Chapter 23: Assessment and Monitoring of Symptoms in the Treatment of Psychological Problems
AUTHORS: D. Edwards, C. Young
ABSTRACT: This chapter considers the clinical application of brief symptom measures in South African contexts. Although typically developed in the USA and UK, these measures can assist South African clinicians to assess the severity of their clients’ presentations, to track the progress of psychological therapy from one session to the next and to evaluate therapy outcomes. There is evidence for their value not only for research but also for practice, as such systematic tracking of symptoms improves clinical outcome. While many competing measures have been developed over the years, a few dominate in the literature and even fewer have been used and at least partially validated in South Africa. This chapter summarizes recent local validation studies on the Clinical Outcomes in Routine Evaluation – Outcome Measure (CORE-OM), and of the Xhosa translations of the Beck Depression Inventory-II (BDI-II), the Beck Anxiety Inventory (BAI) and the Beck Hopelessness Scale (BHS). Other disorder-specific measures that have been used in local contexts include the Alcohol Use Disorders Identification Test (AUDIT) and a number of trauma scales such as the Posttraumatic Diagnostic Scale (PDS), the Impact of Events Scale (IES), the Posttraumatic Cognitions Inventory, and the Traumatic Grief Inventory (TGI). The utility of these scales in everyday settings, and their interpretation in conjunction with other assessment data are examined by reference to clinical examples, including published case studies. Problems encountered in the translation of scales as well as their use in local multicultural and multilingual contexts are discussed.
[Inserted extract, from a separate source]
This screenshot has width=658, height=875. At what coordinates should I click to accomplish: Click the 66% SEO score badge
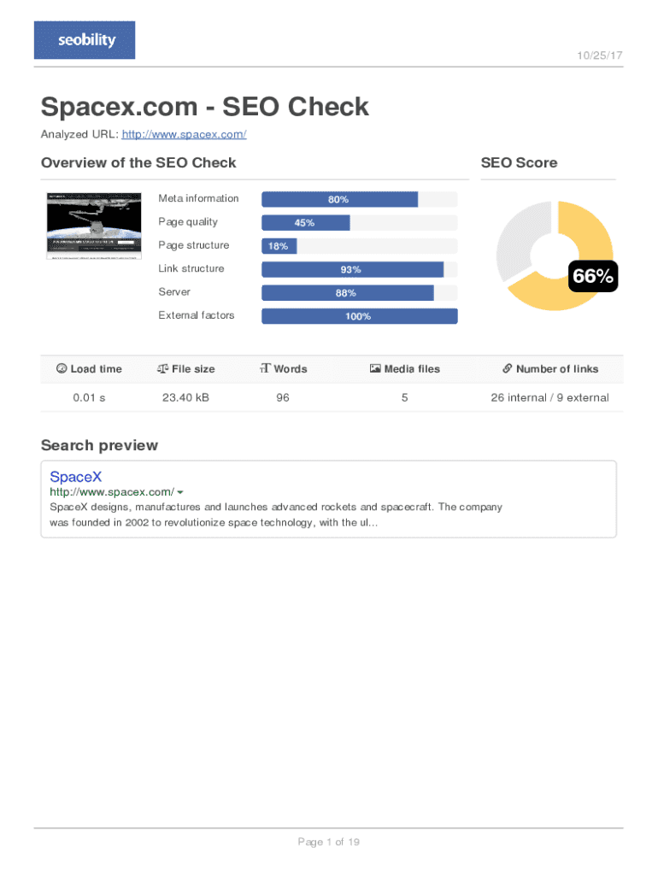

Chapter 18: The NEO-PI-R in South Africa
AUTHOR: S. Laher
ABSTRACT: The NEO-PI-R is a widely used test both in assessment and research locally and internationally. Aside from being used in research and practice to assess personality, it is also amongst the most commonly used instruments to operationalise the FFM of personality. Thus this chapter intends providing a brief history of the development of the NEO-PI-R, followed by a brief description of the NEO-PI-R domain and facet scales. Following this research using the NEO-PI-R in the South African context will be presented. Finally the chapter will conclude with some discussion on the use of the NEO-PI-R in the SA context.